British Airways IT outage: What went wrong with its datacentre?
BA has blamed “human error” for its bank holiday datacentre outage, but the Uptime Institute suggests there may be more to it than that
The explanation offered by British Airways as to the cause of its bank holiday datacentre meltdown is insufficient, say experts, who slam the airline for putting the incident down to “human error”.
Speaking to Computer Weekly, Uptime Institute president Lee Kirby said the phrase is all too often used by firms to hide a multitude of datacentre design and training flaws, caused by years of underinvestment in their server farms.
“We have collected incident data and conducted root cause analysis for more than 20 years and have the largest database of incidents from which to draw industry-level trends,” he said. “One thing we have noticed is that ‘human error’ is an overarching label that describes the outcomes of poor management decisions.”
More than two decades have passed since the Uptime Institute published its Tier Standards Topology classification system, which gives operators a steer on how to build redundancy into their datacentres, but it seems the message is still not getting through to some, said Kirby.
“From a high-level point of view, the thing that is troubling me is that we’re still having major datacentre outages when we solved this problem 20 or more years ago with the introduction of the Tier Standards,” he said.
“If you had a Tier 3 datacentre with redundant distribution paths and equipment, you wouldn’t be running into these problems.”
Willie Walsh, CEO of BA’s parent company, IAG, confirmed this week that the May bank holiday outage was caused by an engineer disconnecting the power supply to one of its datacentres, before reinstating it incorrectly.
Major damage to servers
It is understood this led to a power surge, which caused major damage to the servers the airline uses to run its online check-in, baggage handling and customer contact systems, resulting in flights from Heathrow and Gatwick being grounded for the best part of two days.
If the system is properly designed, an incident of this nature should not cause an incident as severe as the one BA suffered, but that largely depends on when the site in question was built, Uptime Institute CTO Chris Brown told Computer Weekly.
“When they were built, some of the industry-accepted norms may have been a single UPS system and single distribution because most of the equipment in use at the time was single-ported, for instance,” he said.
“Management decisions about budget and cost and spending have not allowed these facilities to be upgraded over time to keep up with the demand and criticality of these systems.”
In the airline industry in particular, flight operators are under mounting pressure to cut costs in the face of growing competition from budget carriers, said Kirby, and the upkeep of their IT estates can be the first thing to suffer.
“Reducing the redundancy of builds is one of the first places they look and when they do that, they put themselves at risk.
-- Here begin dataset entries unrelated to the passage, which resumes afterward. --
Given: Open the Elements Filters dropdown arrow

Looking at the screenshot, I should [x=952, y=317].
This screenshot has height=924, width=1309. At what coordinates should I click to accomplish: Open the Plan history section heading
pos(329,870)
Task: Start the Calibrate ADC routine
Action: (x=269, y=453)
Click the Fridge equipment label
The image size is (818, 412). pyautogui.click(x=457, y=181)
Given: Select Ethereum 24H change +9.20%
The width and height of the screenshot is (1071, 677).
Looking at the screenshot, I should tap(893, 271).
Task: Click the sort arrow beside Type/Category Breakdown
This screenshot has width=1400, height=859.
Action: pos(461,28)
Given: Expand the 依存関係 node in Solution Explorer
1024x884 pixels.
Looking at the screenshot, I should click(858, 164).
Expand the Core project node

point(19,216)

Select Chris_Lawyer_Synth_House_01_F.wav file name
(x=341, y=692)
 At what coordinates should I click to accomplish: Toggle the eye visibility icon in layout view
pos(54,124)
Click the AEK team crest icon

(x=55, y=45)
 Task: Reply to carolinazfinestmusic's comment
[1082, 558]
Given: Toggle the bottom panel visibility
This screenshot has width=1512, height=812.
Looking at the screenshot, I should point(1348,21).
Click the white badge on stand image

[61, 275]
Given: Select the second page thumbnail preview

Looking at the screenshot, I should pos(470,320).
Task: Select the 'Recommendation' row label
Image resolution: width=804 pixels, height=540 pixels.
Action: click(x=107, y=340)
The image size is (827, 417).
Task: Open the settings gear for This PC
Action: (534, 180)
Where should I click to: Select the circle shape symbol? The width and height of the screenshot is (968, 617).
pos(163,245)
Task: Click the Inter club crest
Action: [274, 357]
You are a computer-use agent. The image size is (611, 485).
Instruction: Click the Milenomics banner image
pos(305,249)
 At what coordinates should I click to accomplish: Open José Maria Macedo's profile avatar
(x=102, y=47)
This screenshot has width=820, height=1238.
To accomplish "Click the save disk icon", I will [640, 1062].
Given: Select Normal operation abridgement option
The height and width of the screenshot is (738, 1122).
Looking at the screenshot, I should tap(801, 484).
When something like this happens, the first thing they look for is a tech or sub-contractor to blame, when it’s really [down to] management decisions early on not to prop up the infrastructure, not to put up the training programmes to run 24/7,” he said.
Read more about the BA outage
- The British Airways IT crash was caused by an engineer disconnecting and then reconnecting the datacentre’s power supply, causing a power surge that led to the failure, according to Willie Walsh, CEO of the airline’s parent company, IAG.
- British Airways is embarking on an “exhaustive investigation” to establish the root cause of the datacentre power failure that grounded flights at Heathrow and Gatwick over the bank holiday weekend.
Market forces have also conspired to change the way airlines use and depend on their IT assets, which brings its own pressures and problems, said Brown.
“A lot of the systems the airlines use have been around since the late 1970s and they weren’t really [designed] for client-facing systems. They were for internal use,” he said.
“Throughout the years, the systems have been updated and modified, but not holistically, because going in to rewrite all the systems from the ground up to use multiple datacentres and a lot of redundancy of IT assets is going to incur a lot of costs.
“A lot of the big carriers are being pressured by the more budget airline model to reduce their costs on the shorter-haul flights to keep customers, and the same applies to datacentres.”
Thorough review
For this reason, Kirby and Brown are urging BA to conduct a thorough review into how its datacentres are designed and managed, to prevent a repeat of such problems in the future.
“What they need to do is step back and get a holistic view of the entire situation,” said Brown. “What is the status of their IT systems and the facilities housing them, and what is the status and condition of their operations staff and team and programme?
“Then they’re going to need to create a plan to address that. It won’t be addressed in a short amount of time – it will take time, money and investment.”
Computer Weekly raised the points made by Kirby and Brown with BA, and was told that the company is in the process of conducting a thorough review.
“It was not an IT issue – it was a power issue,” a BA spokesperson said. “We know what happened, and we are investigating why it happened.